#### 課題内容
資料の最初の行から始め、「pos(216,1615)」を含む行で終えて、その範囲の行を一行も省かずにすべて書き直してください。その際、答えとして示された座標の数値だけを1.85倍にリサイズし、四捨五入で整数にしてください。

データ収集から得た記録
■ ■ ■

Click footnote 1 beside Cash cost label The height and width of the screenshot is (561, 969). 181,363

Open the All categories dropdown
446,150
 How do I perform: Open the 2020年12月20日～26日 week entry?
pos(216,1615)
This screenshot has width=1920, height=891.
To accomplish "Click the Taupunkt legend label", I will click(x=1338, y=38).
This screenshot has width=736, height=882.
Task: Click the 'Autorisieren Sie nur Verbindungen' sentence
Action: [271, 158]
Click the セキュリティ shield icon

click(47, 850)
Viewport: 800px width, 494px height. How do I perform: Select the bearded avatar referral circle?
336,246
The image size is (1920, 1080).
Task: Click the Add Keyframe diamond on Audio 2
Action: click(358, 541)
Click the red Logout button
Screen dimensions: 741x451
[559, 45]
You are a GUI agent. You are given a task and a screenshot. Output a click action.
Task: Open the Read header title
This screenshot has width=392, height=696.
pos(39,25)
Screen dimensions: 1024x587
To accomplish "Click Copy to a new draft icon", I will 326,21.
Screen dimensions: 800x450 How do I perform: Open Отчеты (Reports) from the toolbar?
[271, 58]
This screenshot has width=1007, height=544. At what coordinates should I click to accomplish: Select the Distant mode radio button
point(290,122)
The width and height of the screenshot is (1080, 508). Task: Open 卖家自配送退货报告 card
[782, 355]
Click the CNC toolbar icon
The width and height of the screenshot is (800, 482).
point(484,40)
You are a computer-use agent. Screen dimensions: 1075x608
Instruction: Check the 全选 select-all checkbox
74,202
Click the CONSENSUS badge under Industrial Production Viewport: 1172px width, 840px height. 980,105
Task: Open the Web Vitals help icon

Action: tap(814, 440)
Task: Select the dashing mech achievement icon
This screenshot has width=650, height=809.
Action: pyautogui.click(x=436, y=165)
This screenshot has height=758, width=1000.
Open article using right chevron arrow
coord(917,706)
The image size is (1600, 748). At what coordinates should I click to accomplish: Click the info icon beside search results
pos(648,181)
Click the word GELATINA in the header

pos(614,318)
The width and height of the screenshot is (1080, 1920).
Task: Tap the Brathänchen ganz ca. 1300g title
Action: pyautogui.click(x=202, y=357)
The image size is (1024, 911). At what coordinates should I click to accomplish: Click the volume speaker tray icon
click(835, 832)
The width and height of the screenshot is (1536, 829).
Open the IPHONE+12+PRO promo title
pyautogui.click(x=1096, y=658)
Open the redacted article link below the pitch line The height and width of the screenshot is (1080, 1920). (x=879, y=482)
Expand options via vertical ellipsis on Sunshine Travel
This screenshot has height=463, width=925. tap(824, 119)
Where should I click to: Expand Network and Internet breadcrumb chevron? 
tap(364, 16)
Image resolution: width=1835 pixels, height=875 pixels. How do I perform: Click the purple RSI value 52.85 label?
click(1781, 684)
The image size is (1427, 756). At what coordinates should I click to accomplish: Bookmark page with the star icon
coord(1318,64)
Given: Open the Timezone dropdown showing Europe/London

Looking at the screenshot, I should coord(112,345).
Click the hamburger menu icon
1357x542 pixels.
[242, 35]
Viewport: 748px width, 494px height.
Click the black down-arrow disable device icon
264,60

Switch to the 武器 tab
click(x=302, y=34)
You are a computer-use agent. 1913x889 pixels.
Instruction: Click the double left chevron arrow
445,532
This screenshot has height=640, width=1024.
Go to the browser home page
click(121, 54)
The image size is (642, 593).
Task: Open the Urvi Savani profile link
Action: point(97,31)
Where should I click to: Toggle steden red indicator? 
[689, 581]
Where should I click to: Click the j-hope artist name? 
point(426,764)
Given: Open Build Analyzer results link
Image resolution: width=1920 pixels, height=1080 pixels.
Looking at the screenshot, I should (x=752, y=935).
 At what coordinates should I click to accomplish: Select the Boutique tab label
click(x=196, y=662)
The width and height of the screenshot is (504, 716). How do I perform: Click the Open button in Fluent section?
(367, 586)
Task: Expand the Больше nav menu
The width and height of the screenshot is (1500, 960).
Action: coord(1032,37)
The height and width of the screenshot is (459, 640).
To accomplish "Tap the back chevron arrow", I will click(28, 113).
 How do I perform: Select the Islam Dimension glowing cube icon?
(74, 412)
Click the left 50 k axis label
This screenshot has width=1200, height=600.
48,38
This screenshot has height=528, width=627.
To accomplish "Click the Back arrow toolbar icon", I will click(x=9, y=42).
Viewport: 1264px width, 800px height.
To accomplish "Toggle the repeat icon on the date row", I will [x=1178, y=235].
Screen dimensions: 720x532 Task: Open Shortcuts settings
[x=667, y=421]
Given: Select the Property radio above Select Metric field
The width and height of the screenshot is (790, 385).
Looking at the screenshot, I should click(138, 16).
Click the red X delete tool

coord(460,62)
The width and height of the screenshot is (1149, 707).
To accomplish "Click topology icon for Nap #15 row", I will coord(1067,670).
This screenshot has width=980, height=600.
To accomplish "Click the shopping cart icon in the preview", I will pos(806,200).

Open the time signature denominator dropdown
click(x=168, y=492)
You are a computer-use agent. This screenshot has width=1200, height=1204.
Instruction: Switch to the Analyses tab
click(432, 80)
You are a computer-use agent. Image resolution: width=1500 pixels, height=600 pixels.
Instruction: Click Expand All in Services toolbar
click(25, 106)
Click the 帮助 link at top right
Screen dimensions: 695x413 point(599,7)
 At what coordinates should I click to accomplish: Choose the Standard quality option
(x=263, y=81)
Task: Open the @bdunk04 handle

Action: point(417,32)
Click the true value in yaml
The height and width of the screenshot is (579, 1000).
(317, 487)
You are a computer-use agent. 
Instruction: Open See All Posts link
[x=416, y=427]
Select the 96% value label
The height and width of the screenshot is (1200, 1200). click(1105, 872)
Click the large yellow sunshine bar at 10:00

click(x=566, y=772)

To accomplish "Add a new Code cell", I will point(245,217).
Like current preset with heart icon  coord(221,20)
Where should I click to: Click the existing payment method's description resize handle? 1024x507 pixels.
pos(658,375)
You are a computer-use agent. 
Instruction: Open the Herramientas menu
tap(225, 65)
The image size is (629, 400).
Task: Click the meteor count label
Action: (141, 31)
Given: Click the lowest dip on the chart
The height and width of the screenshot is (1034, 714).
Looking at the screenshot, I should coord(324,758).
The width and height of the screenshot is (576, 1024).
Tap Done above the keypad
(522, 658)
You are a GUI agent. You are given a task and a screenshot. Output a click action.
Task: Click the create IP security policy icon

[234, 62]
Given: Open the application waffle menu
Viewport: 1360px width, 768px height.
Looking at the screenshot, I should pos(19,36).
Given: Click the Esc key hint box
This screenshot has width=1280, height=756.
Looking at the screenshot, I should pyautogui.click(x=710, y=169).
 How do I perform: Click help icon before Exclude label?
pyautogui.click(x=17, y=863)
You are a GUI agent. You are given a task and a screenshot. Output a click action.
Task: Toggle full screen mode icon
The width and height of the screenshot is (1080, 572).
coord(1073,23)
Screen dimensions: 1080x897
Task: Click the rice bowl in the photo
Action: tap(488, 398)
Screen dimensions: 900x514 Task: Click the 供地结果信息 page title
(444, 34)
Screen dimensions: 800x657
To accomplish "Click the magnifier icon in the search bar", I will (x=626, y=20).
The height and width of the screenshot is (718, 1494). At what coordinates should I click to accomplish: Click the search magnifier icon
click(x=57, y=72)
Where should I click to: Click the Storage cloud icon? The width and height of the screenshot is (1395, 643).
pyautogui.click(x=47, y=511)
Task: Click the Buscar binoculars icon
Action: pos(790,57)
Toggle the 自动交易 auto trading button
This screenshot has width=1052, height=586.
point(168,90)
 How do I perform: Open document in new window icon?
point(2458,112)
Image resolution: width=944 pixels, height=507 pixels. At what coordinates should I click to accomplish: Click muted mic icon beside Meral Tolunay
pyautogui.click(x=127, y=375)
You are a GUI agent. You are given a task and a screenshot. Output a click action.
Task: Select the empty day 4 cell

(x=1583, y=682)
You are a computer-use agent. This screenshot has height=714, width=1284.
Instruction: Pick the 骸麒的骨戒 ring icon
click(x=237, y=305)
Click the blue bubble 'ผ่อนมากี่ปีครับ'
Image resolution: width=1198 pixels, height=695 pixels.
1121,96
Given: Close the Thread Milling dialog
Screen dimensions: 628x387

■ ■ ■

#### 解答出力
Click footnote 1 beside Cash cost label The height and width of the screenshot is (561, 969). 335,672

Open the All categories dropdown
825,278
 How do I perform: Open the 2020年12月20日～26日 week entry?
pos(400,2988)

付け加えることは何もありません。